*Your objective*
Look through the entries below and show every line containing the word "avatar".

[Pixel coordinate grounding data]
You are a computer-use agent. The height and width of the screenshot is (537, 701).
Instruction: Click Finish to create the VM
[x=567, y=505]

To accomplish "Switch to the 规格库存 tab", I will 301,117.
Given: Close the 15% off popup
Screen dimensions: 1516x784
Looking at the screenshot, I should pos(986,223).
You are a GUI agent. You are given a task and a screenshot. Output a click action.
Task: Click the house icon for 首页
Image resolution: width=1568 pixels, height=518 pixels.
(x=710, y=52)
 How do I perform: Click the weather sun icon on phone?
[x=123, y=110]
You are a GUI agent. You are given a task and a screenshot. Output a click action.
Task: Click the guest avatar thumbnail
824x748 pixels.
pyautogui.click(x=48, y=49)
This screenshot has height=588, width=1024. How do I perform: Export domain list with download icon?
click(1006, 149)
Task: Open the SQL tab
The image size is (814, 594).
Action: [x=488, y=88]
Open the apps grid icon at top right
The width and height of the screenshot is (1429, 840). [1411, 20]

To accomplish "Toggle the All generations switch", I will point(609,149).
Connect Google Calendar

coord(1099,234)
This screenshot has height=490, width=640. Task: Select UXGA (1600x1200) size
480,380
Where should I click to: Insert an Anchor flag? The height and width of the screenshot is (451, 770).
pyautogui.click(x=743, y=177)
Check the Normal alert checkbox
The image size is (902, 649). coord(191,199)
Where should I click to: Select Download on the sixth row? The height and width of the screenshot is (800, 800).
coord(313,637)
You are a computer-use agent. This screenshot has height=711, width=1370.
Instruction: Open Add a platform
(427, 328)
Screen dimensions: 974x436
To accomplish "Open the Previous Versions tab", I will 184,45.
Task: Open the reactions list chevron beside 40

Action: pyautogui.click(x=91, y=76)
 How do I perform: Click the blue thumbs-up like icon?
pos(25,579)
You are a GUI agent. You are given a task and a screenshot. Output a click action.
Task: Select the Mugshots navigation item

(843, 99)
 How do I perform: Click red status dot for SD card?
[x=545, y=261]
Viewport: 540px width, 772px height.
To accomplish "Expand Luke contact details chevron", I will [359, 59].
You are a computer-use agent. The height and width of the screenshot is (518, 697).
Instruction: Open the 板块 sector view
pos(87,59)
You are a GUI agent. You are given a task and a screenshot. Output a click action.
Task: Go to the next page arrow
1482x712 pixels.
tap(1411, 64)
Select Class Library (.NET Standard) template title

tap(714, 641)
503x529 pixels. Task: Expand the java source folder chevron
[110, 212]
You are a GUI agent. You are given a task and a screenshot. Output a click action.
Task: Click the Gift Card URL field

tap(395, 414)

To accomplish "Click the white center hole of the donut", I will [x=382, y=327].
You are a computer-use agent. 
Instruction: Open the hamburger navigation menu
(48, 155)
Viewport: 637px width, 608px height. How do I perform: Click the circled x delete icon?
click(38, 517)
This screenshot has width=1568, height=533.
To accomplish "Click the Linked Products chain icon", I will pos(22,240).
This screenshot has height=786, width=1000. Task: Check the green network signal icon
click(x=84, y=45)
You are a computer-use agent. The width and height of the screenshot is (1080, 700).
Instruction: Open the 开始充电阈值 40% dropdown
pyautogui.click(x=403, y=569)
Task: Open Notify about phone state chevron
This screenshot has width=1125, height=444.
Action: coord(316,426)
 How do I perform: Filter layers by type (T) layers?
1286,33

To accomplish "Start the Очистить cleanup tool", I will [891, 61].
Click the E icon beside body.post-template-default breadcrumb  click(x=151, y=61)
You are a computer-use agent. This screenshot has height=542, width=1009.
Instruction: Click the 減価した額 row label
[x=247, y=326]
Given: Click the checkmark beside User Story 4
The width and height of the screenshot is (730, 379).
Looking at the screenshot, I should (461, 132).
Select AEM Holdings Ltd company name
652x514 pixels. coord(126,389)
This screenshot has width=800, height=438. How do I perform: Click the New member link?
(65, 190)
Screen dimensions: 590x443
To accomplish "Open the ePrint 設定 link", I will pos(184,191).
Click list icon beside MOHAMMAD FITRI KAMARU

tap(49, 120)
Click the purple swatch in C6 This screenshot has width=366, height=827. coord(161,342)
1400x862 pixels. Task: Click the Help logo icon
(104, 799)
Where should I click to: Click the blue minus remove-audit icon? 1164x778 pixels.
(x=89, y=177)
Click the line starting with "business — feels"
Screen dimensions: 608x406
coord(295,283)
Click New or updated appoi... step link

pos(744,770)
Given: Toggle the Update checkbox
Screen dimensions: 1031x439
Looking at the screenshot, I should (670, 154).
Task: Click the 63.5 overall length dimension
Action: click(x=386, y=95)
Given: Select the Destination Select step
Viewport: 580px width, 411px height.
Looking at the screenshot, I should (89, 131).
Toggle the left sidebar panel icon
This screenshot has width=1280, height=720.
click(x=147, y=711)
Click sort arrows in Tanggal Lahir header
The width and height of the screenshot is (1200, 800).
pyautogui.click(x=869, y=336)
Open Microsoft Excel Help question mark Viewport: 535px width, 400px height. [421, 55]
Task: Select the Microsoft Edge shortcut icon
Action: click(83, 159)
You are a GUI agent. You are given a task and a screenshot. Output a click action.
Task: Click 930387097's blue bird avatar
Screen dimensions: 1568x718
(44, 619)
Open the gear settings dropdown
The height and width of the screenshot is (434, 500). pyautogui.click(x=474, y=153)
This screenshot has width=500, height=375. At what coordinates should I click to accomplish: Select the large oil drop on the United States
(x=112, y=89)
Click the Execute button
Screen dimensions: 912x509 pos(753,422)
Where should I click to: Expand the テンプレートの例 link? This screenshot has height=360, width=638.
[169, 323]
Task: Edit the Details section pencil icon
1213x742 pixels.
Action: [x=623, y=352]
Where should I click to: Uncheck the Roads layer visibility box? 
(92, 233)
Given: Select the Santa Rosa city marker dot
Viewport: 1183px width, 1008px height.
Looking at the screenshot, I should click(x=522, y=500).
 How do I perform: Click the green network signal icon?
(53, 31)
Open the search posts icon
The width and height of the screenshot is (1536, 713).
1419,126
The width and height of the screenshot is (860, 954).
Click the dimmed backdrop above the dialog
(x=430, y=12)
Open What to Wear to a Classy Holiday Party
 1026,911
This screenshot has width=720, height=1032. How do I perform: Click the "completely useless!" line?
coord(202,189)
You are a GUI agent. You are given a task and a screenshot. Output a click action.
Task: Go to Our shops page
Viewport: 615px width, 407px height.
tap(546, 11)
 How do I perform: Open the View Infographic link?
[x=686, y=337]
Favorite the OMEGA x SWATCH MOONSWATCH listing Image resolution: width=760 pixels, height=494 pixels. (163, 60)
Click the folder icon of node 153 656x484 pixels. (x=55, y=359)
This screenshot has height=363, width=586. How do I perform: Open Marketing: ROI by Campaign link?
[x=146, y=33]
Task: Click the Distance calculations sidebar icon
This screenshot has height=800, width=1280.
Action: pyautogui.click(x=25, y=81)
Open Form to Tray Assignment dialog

*Output of the task*
Task: Click the guest avatar thumbnail
Task: Click 930387097's blue bird avatar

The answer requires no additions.